• _What the exercise asks_
Every line holding the word "computer" should be copied from the material.

==== Material provided

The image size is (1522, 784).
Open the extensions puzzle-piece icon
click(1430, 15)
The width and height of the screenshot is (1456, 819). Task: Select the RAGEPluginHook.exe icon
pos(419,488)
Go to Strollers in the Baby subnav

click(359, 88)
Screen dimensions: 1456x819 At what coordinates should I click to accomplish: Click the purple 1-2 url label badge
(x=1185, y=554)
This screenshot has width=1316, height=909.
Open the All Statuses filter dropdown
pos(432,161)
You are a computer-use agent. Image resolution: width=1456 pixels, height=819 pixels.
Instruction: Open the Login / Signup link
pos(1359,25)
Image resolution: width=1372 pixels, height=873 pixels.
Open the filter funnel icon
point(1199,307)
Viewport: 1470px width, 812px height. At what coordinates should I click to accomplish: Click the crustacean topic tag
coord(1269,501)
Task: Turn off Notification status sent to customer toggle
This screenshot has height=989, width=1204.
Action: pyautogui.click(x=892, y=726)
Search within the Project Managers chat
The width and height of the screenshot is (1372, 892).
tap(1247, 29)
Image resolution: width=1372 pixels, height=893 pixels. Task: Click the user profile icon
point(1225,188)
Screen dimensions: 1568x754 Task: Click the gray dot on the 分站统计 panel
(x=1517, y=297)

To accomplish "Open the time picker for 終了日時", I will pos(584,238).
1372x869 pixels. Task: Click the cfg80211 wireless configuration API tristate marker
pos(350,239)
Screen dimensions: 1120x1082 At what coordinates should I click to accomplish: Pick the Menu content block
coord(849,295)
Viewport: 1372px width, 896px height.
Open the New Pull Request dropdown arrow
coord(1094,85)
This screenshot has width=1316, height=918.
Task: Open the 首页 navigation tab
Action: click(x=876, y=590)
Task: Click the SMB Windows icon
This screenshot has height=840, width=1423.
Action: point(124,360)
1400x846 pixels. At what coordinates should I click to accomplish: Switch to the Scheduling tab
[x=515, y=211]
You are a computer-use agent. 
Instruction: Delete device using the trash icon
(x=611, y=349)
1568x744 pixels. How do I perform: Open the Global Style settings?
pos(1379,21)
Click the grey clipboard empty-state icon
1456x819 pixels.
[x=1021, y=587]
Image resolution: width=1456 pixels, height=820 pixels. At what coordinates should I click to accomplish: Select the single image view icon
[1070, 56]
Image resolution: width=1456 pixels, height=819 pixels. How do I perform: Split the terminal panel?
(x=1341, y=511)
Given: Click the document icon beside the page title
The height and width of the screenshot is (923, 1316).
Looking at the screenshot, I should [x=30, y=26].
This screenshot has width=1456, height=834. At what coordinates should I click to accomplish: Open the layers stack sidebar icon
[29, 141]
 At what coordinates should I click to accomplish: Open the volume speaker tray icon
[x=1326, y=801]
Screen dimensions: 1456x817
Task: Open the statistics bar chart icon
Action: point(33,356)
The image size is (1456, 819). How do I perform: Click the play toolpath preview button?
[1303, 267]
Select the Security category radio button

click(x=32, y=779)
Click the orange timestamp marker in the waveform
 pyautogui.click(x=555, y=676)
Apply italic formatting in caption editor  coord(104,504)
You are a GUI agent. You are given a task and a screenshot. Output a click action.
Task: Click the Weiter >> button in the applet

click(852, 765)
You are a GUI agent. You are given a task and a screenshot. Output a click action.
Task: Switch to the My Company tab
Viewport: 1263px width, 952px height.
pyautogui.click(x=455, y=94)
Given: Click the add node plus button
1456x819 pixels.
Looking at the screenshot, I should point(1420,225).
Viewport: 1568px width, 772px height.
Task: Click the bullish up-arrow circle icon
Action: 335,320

========

• _Solution_
You are a computer-use agent. Image resolution: width=1456 pixels, height=819 pixels.
You are a computer-use agent. 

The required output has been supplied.